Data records
______________________________

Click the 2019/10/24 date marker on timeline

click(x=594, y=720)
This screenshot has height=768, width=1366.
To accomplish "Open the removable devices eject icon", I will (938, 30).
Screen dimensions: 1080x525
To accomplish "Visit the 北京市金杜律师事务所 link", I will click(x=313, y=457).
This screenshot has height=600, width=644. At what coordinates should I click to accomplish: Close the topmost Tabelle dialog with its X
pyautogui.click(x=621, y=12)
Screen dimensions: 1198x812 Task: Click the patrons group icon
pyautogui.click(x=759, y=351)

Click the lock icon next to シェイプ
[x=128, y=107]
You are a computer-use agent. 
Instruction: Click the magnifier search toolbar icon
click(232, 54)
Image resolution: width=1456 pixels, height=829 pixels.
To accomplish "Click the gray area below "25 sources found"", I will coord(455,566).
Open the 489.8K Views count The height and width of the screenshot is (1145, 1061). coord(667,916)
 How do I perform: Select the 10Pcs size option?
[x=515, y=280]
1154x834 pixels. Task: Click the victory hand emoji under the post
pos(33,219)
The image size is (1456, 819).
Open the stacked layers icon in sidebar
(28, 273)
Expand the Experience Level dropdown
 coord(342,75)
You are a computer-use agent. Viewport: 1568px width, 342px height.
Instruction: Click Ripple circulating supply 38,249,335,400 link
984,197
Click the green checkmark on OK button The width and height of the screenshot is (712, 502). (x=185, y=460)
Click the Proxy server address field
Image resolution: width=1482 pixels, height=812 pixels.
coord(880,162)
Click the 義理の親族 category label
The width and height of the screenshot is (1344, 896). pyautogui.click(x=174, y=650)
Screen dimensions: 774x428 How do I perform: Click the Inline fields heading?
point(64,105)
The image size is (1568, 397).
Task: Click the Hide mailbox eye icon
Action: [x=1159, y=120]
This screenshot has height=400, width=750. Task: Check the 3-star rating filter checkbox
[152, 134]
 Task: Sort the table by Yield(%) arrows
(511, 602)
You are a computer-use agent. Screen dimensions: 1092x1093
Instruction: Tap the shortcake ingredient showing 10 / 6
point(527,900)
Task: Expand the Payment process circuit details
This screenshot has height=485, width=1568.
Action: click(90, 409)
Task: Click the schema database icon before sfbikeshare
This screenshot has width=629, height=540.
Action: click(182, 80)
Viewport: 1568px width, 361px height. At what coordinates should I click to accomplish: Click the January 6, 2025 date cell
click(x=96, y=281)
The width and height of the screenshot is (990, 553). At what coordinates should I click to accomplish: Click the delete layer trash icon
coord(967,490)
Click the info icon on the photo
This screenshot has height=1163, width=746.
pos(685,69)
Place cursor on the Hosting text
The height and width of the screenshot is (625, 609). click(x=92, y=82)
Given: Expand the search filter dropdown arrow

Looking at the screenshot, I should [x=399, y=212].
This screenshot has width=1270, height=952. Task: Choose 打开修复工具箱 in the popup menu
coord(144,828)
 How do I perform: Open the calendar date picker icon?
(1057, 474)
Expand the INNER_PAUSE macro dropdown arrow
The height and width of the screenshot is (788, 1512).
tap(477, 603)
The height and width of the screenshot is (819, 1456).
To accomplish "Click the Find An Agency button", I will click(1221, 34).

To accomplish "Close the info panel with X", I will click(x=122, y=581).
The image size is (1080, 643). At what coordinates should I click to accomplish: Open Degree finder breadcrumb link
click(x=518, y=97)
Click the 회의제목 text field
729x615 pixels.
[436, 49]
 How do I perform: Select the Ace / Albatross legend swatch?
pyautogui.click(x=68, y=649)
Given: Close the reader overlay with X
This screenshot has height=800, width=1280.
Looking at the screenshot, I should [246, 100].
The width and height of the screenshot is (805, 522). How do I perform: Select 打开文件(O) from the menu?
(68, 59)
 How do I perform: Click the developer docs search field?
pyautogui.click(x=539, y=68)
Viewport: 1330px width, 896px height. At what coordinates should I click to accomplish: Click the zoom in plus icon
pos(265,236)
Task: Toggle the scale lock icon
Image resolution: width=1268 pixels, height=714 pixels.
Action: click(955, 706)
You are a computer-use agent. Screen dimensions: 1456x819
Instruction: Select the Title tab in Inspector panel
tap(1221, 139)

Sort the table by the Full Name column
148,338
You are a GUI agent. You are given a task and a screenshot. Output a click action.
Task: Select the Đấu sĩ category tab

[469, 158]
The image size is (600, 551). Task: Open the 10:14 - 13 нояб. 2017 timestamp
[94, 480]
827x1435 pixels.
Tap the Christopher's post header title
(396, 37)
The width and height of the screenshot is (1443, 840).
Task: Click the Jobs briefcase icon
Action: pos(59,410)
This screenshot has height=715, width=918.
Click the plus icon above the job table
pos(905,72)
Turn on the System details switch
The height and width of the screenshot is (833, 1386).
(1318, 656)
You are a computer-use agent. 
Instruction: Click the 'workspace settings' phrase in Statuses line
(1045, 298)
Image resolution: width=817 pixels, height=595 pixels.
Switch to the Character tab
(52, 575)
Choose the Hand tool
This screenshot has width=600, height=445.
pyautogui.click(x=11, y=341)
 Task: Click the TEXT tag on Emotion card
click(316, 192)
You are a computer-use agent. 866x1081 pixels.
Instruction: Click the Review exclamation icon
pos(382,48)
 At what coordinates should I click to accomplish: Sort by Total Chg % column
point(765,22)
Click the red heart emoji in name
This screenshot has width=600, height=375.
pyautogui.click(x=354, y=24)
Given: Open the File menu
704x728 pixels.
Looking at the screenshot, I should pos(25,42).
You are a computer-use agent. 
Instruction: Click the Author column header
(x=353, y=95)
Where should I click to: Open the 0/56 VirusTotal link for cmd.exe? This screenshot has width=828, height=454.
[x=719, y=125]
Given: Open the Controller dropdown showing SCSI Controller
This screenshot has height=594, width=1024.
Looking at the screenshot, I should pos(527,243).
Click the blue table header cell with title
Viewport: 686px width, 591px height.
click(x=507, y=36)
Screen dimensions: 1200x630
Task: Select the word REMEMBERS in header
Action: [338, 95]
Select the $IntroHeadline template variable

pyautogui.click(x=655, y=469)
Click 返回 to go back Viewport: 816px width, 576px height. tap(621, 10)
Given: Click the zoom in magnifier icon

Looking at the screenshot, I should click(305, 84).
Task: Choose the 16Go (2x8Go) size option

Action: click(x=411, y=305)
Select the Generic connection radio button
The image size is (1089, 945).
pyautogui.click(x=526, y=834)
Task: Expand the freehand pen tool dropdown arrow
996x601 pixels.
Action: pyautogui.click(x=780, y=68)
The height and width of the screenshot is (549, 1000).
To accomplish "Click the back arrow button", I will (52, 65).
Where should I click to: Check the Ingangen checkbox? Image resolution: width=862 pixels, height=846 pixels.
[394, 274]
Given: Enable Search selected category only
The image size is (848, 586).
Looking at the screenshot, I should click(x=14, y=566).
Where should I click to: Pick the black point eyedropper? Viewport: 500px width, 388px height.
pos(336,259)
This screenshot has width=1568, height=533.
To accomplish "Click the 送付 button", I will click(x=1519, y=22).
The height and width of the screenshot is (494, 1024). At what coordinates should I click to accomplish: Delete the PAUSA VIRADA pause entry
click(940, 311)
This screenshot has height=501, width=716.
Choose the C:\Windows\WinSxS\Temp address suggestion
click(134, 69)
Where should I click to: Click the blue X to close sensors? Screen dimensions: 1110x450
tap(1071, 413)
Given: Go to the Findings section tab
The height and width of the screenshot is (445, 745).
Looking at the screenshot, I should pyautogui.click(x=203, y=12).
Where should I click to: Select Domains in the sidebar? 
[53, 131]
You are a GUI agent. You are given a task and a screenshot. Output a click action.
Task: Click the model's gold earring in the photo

______________________________

## INSTRUCTIONS FOR THE TASK
List every line above that contains the word "details".

## WORKED SOLUTION
Task: Expand the Payment process circuit details
Turn on the System details switch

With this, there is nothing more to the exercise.